Depois veio o terceiro processo de privatização da TAP. O suposto comprador seria o Grupo Barraqueiro, e o Governo PSD/CDS fingiu que acreditava para convencer a Comissão Europeia de que o controlo da companhia ficaria em mãos europeias. Só que o comprador era um tal David Neeleman, a quem a TAP foi vendida por um Governo ilegítimo, já demitido pelo povo em eleições.

Entretanto, a ANA foi oferecida à multinacional Vinci, que impôs à TAP aumentos brutais nos alugueres e nas taxas aeroportuárias.

Depois o Governo PS, invocando generosos propósitos de recuperar a TAP para a esfera pública, dada a sua importância estratégica para o país, limitou-se a negociar com o comprador a recuperação de 50% do capital, mantendo os privados a gestão da companhia.

Depois a ANA impôs à TAP a venda das Lojas Francas, que sempre haviam sido uma componente positiva do negócio da empresa.

Depois a gestão privada introduziu uma forte reestruturação na companhia, nas barbas do Estado que detinha 50% do capital, com opções de valor questionável para a TAP que sempre deixaram dúvidas se se destinavam a servir a TAP ou a Azul de Neeleman.

Contudo, no final de 2019 a TAP tinha uma situação económica equilibrada, sendo o maior exportador nacional, um forte criador de emprego direto e indireto e um forte contribuinte de impostos e descontos para a segurança social.

No início de 2020 a pandemia paralisou o sector aéreo a nível mundial. Todas as companhias aéreas, impedidas de obter receitas e com enormes despesas fixas, estavam condenadas a falir, a menos que fossem recapitalizadas pelos acionistas ou pelos Estados.

Os acionistas privados bateram em retirada, como sempre acontece em momentos difíceis. Havendo prejuízos, o Estado que os suporte.

Os corifeus portugueses da privatização, leia-se PSD e IL, defenderam o abandono da TAP à sua sorte, ou seja, a extinção, sem querer saber das regiões autónomas, das comunidades portuguesas ou da importância do nosso país como destino turístico. Quando a crise passasse, alguma companhia estrangeira apareceria por aí a ocupar o espaço deixado livre pela ausência da TAP e a faturar à custa do serviço público que o Estado Português tivesse de garantir e pagar.

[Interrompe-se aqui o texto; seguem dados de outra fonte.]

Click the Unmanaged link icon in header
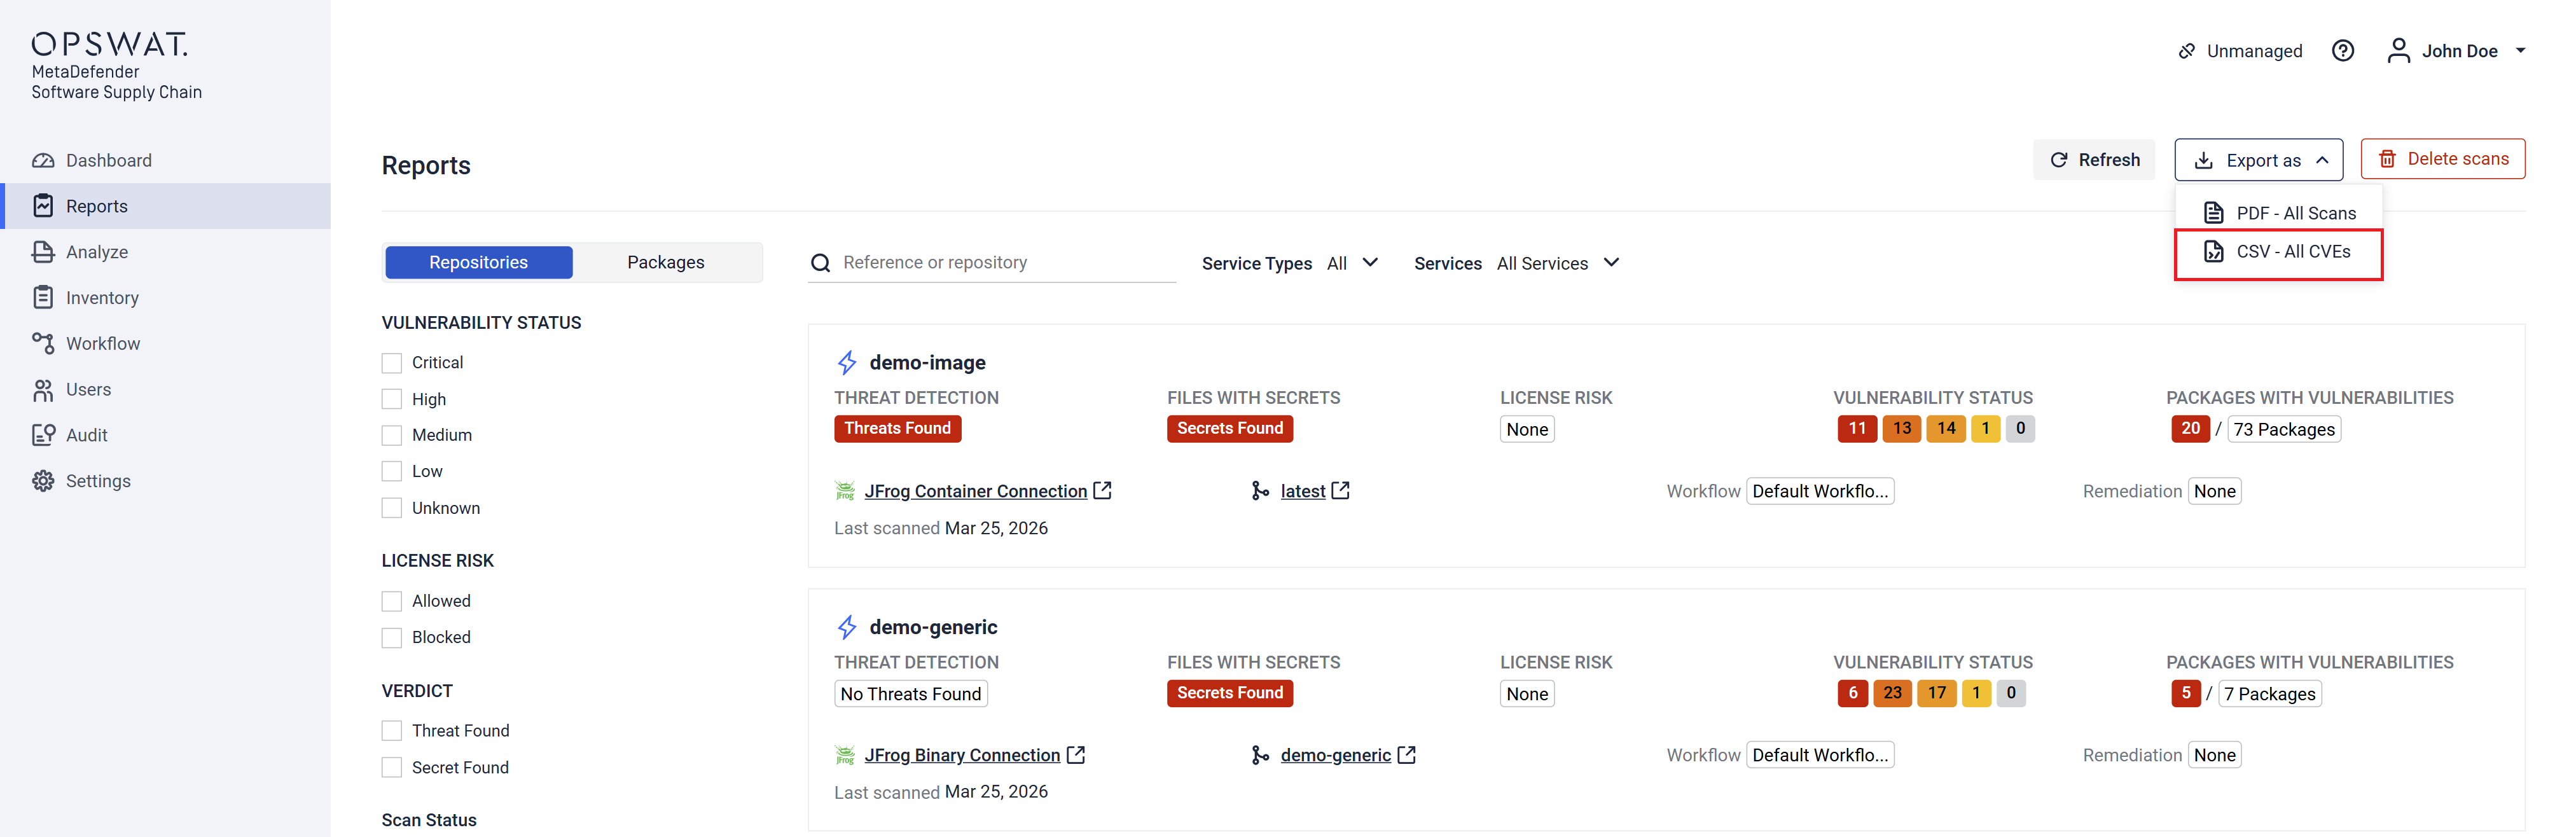Viewport: 2576px width, 837px height. click(2187, 51)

Em vez de segurar a TAP, como fizeram outros países europeus relativamente às suas companhias de bandeira, o Governo PS entregou os destinos da companhia nas mãos da Comissão Europeia, que não esconde os seus propósitos de, em nome da liberalização e da concorrência, promover um processo de concentração monopolista do transporte aéreo à escala da UE. O que se seguiu foi uma reestruturação à moda da UE: instabilidade, despedimentos, redução de salários, ataque à contratação coletiva, redução da frota e das rotas.

Depois a SPDH foi colocada em insolvência, o Grupo Urbanos foi afastado da sua gestão, e teve início um terceiro processo de privatização da empresa.

O ponto em que estamos, é o do limiar do quarto processo de privatização da TAP, no âmbito do processo de reestruturação imposto por Bruxelas, no qual o Governo já admite a alienação da totalidade do capital social. Ou seja: depois do investimento que o Estado Português fez para garantir a sobrevivência de uma companhia aérea de bandeira, tendo em conta o reconhecimento da sua importância estratégica para o país, estamos afinal na iminência de ver o mesmo Governo oferecer a TAP por um preço muito inferior ao investimento feito pelo Estado Português para a salvar.

Se o inquérito parlamentar que aí vem se ficar pela averiguação de quem sabia ou deixava de saber das indemnizações, dos bónus ou das mordomias de administradores nomeados pelo Estado ou por privados, e não averiguar a fundo as responsabilidades pelas ruinosas opções tomadas por sucessivos Governos que tão gravemente lesaram o interesse nacional e comprometeram a sobrevivência da TAP, servirá afinal para bem pouco.